Temporary Total Not Barred by Termination for Actions Leading to Injury
State, ex rel. Gross v. Indus. Comm. (9/27/07), 115 Ohio St.3d 249, 2007-Ohio-4916.
Note: This case involves a reconsideration by the Supreme Court of a previous decision. The Supreme Court initially ruled that an injured worker discharged after ignoring repeated warnings not to engage in the prohibited conduct which led to his injury had voluntarily abandoned his employment and could not receive temporary total. On reconsideration, the Supreme Court determined that the injured worker had not voluntarily abandoned his employment and remained eligible for temporary total.
Issue: Does an injured worker lose eligibility for temporary total compensation when the employer fires them due to the activity which caused their injury?
Background: Gross suffered severe burns when placing water in a pressurized deep fryer, heating the water and raising the lid. His employer later fired him for these actions.
Gross received temporary total. The Industrial Commission terminated temporary total as of the date the employer fired Gross, finding that he had “voluntarily abandoned” his employment.
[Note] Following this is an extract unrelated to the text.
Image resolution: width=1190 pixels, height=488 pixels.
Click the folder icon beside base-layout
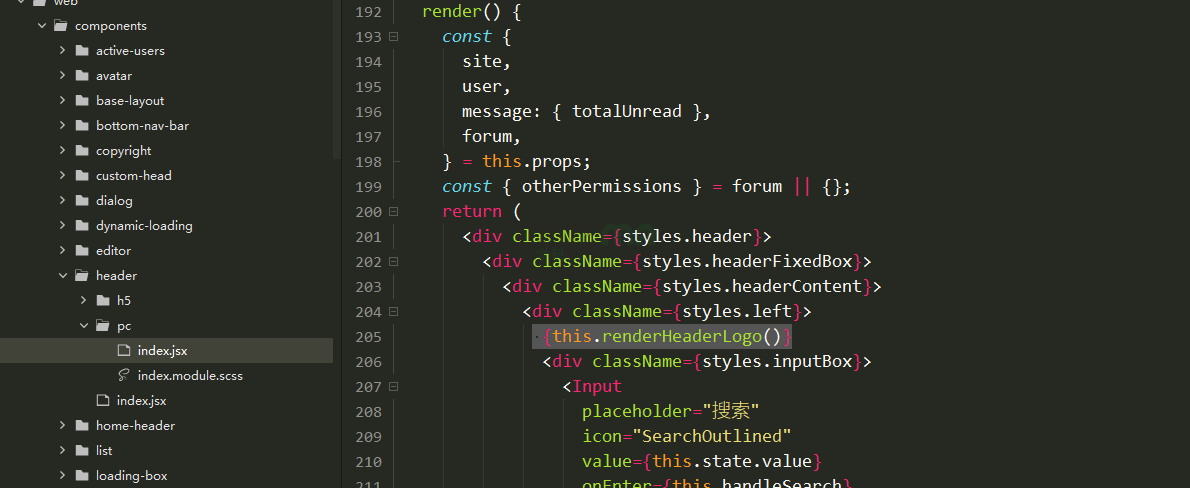point(81,101)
The Supreme Court initially upheld this finding. Gross filed for reconsideration.
Decision: Supreme Court grants reconsideration, reverses its decision and vacates the Commission’s order.
The Court finds that its initial decision created confusion and misunderstanding, and potentially injected issues of fault into the no-fault workers’ compensation system.
After reviewing previous cases on the “voluntary abandonment” doctrine, the Court finds that all previous cases involved conduct after the injury. In those cases the injured worker engaged in some conduct which led to the termination of the connection between the injury and the loss of earnings which justified payment of temporary total.
The Court finds that the “voluntary abandonment” doctrine “has never been applied to preinjury conduct or conduct contemporaneous with the injury.” The Court also notes that although the legislature has created a number of exceptions to an injured worker’s eligibility for benefits, it has not barred an injured worker from compensation based on the willful violation of a work rule.
As a result, the Court finds that Gross did not “voluntarily” abandon his employment. It finds that the employer’s decision to fire Gross for the conduct which led to the injury resulted in an “involuntary” abandonment of employment and, as a result, Gross remains entitled to temporary total compensation.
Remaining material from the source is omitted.